Rincara la dose lo psichiatra Paolo Crepet: «Il registro elettronico è la più grande boiata che abbiano mai potuto inventare». La diavoleria introdotta alcuni anni fa ha privato gli alunni di sbagliare, togliendo loro qualsiasi autonomia. E rendendoli sempre più fragili. «Nelle aule scolastiche — aggiunge il pedagogista Daniele Novara — non abbiamo più soltanto gli alunni ma, per ognuno di loro, abbiamo anche due genitori e la loro ombra più o meno lunga». E parla dei compiti per casa. «Il caso dei compiti è eclatante. Specie alla primaria e alla secondaria di primo grado. Spesso non si capisce chi li fa — spiega — neanche fossero un’opera collettiva di carattere familiare». E lo sa bene Patrizia Borrelli, che insegna alla primaria Domenico Purificato di Roma: «Preferiscono che non li facciano piuttosto che fatti dai genitori». Poi spiega: «I genitori si sostituiscono ai propri figli anche nelle cose più semplici per rendere loro il disagio più sopportabile. A casa i bambini dovrebbero curare i materiali scolastici per il giorno dopo: temperare le matite, sistemare gli astucci, vedere se sono rimaste merendine nello zaino». Ma spesso la docente nota che gli zaini sono troppo ordinati.
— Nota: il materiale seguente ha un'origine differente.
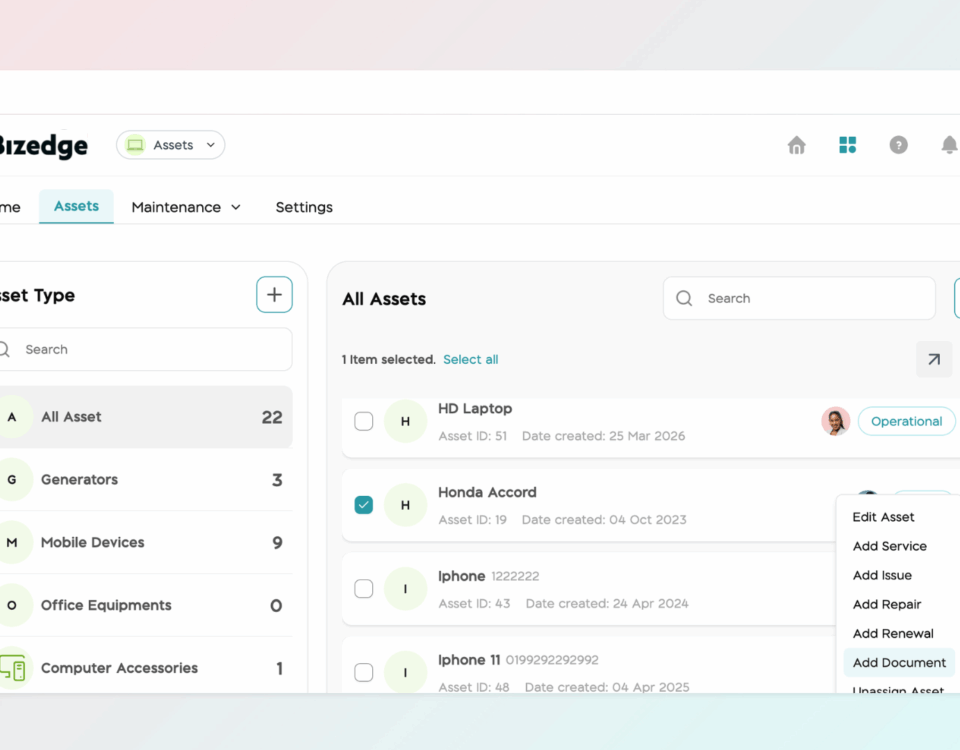960x750 pixels.
Task: Choose Add Document from context menu
Action: coord(898,662)
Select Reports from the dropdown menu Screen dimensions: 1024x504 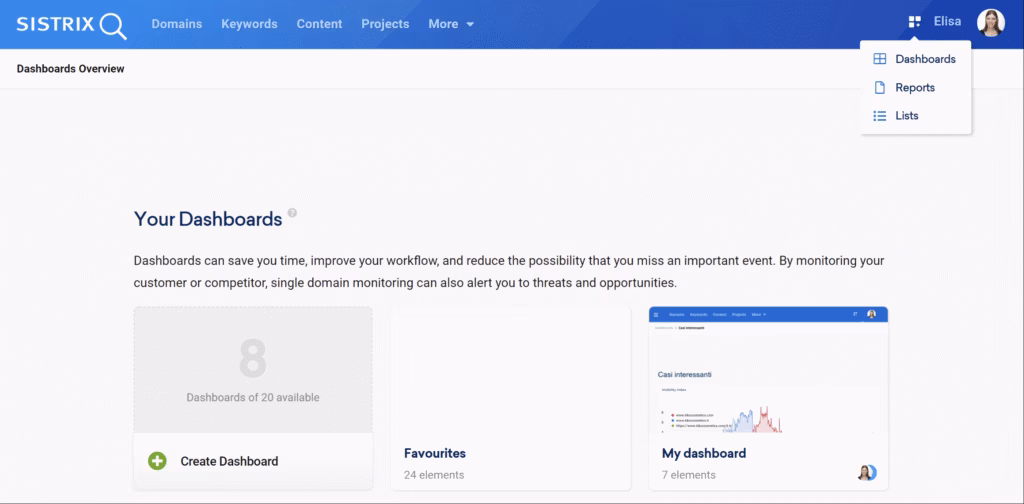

Per Morelli «stiamo trasformando i bambini in pupazzi». E punta il dito sulla ipercompetizione veicolata quasi sempre da mamme e papà primi della classe.

«Il tema — ammonisce l’esperto — è capire le caratteristiche di tuo figlio non le performance scolastiche che può fornire». E fornisce un quadro dei nostri giovani piuttosto preoccupante. Lui li conosce bene perché ne passano tanti dal suo studio di Milano. «I nostri giovani non hanno più fantasia». E i brutti voti diventano una tragedia. «Il dolore — spiega — è il più potente farmaco per il cervello: i ragazzi devono scoprire noia, sconfitte, difficoltà. A scuola devono imparare che è anche possibile che ti innamori e non sei corrisposto. Con i figli, oggi, si parla troppo: i due mondi devono restare agli antipodi».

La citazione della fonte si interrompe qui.